> What you are asked to do
Copy the records below verbatim, from the line containing "How do I perform: Favorite" through the line containing "pos(81,424)".

> Saved data entries
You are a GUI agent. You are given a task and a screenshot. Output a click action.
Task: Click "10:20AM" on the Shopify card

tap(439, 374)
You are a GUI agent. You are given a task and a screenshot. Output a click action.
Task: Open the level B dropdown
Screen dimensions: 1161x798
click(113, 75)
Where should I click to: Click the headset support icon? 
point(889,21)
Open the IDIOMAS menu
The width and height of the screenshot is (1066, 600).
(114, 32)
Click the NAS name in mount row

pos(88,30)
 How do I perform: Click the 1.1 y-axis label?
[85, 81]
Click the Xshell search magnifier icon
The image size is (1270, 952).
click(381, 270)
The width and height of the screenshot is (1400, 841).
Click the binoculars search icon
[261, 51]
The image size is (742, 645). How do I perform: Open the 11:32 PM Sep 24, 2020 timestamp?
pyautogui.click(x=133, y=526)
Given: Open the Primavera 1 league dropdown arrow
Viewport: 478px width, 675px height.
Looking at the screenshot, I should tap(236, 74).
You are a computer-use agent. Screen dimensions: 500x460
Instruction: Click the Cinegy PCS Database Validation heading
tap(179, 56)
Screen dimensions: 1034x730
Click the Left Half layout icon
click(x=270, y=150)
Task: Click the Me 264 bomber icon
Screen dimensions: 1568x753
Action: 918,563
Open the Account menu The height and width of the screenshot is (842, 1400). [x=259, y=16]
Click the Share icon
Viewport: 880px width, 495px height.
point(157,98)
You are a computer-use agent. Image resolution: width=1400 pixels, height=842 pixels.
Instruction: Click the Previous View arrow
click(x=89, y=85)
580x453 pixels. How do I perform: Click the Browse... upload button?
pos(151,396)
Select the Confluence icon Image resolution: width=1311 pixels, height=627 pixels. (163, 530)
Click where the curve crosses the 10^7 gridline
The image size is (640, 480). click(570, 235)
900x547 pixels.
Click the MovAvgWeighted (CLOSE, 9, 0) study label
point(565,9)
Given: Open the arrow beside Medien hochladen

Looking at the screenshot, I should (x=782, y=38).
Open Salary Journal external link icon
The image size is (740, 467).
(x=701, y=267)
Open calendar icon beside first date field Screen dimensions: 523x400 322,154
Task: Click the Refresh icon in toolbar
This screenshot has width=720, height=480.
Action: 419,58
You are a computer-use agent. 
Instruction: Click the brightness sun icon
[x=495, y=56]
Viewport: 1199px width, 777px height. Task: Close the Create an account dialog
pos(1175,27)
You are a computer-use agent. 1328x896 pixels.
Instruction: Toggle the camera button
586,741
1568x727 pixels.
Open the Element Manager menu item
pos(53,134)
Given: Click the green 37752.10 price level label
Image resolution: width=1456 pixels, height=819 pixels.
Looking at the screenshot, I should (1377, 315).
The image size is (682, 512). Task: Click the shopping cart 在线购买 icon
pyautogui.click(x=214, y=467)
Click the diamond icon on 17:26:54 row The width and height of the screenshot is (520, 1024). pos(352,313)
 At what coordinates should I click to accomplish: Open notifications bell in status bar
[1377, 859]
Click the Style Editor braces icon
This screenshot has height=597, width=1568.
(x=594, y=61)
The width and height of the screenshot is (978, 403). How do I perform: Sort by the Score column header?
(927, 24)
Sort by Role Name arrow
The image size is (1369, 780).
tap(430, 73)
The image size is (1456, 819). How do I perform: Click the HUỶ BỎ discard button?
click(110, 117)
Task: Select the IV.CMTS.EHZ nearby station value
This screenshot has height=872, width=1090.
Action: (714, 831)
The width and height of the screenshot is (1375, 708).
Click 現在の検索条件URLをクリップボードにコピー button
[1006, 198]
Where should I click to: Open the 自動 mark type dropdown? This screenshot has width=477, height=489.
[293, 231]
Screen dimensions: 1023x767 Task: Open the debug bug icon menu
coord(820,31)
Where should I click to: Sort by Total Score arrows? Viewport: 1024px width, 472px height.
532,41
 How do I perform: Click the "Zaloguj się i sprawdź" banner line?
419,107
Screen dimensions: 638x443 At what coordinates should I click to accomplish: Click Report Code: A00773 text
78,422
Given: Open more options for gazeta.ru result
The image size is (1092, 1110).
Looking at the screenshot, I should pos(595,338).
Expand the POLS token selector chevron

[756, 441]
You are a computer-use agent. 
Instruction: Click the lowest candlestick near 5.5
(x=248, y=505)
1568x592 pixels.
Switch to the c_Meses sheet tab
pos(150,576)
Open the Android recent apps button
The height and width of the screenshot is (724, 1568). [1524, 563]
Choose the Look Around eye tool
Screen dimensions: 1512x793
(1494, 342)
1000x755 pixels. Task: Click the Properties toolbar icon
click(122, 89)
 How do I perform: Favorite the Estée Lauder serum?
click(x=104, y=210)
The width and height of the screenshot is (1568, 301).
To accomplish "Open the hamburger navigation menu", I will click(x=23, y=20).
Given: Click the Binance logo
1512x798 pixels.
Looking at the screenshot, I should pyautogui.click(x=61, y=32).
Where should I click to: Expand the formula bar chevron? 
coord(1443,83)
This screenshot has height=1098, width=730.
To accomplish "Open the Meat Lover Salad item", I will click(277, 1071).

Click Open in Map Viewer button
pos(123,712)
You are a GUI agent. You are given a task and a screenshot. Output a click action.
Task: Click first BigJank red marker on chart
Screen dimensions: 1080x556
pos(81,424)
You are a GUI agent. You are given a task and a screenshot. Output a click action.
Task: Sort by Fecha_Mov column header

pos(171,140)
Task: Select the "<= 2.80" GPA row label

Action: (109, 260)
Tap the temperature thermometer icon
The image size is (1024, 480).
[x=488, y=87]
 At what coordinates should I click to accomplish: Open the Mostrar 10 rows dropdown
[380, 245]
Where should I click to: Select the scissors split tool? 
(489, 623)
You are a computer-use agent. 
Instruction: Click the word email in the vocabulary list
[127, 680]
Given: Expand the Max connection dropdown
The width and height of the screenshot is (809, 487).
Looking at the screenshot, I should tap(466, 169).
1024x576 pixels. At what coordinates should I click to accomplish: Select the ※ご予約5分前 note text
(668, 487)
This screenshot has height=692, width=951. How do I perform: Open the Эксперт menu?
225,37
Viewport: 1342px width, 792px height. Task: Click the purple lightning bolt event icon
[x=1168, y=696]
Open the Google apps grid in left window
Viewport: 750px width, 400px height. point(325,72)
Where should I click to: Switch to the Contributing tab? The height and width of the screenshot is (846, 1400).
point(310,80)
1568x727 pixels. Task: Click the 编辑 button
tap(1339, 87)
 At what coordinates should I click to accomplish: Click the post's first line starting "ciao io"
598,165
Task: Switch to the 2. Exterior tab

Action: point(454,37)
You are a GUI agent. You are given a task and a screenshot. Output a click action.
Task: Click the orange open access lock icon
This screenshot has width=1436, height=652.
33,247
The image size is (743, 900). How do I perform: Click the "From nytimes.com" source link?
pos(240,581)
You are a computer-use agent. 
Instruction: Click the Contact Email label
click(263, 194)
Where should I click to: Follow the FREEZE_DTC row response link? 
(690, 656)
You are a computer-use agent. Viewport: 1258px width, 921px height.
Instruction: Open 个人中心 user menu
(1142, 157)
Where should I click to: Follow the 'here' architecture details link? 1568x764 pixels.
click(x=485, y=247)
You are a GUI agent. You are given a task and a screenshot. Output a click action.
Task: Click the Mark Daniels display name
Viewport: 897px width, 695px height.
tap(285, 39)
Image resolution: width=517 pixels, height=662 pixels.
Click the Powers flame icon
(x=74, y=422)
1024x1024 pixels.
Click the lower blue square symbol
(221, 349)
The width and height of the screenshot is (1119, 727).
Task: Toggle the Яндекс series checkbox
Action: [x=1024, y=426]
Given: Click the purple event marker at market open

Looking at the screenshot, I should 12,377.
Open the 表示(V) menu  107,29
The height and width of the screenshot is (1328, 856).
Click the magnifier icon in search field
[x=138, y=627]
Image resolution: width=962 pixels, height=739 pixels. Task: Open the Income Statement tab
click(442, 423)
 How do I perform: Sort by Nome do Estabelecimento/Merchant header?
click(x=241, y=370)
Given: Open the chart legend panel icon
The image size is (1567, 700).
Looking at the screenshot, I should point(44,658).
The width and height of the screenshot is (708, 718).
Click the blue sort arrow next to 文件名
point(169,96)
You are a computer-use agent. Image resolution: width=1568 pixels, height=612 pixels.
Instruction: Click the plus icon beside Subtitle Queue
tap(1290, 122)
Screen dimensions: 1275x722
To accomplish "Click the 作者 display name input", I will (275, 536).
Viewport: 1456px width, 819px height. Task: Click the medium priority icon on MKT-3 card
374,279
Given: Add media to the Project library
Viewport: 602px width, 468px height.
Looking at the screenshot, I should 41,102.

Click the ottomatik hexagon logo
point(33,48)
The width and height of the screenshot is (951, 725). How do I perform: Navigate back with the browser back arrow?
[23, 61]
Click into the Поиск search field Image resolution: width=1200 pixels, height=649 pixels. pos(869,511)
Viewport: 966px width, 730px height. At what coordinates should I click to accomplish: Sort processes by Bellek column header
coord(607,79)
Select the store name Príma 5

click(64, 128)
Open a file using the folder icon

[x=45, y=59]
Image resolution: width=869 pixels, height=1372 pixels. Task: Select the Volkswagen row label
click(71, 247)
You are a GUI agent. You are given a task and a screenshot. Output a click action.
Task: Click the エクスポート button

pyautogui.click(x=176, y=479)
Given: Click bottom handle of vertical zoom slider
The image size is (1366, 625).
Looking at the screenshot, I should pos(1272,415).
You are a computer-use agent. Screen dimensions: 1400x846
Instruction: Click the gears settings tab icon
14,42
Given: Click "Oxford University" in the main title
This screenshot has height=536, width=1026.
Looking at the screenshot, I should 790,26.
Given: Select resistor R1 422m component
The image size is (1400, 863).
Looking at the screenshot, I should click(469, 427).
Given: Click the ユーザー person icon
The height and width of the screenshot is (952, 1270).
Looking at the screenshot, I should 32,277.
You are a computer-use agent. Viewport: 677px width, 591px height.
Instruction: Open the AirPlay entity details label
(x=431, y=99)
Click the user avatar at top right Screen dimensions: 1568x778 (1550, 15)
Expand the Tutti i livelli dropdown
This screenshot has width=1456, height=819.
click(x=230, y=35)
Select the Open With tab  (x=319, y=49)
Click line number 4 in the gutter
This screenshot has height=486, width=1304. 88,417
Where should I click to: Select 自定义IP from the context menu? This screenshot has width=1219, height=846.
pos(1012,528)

> Response to the task
 How do I perform: Favorite the Estée Lauder serum?
click(x=104, y=210)
The width and height of the screenshot is (1568, 301).
To accomplish "Open the hamburger navigation menu", I will click(x=23, y=20).
Given: Click the Binance logo
1512x798 pixels.
Looking at the screenshot, I should pyautogui.click(x=61, y=32).
Where should I click to: Expand the formula bar chevron? 
coord(1443,83)
This screenshot has height=1098, width=730.
To accomplish "Open the Meat Lover Salad item", I will click(277, 1071).

Click Open in Map Viewer button
pos(123,712)
You are a GUI agent. You are given a task and a screenshot. Output a click action.
Task: Click first BigJank red marker on chart
Screen dimensions: 1080x556
pos(81,424)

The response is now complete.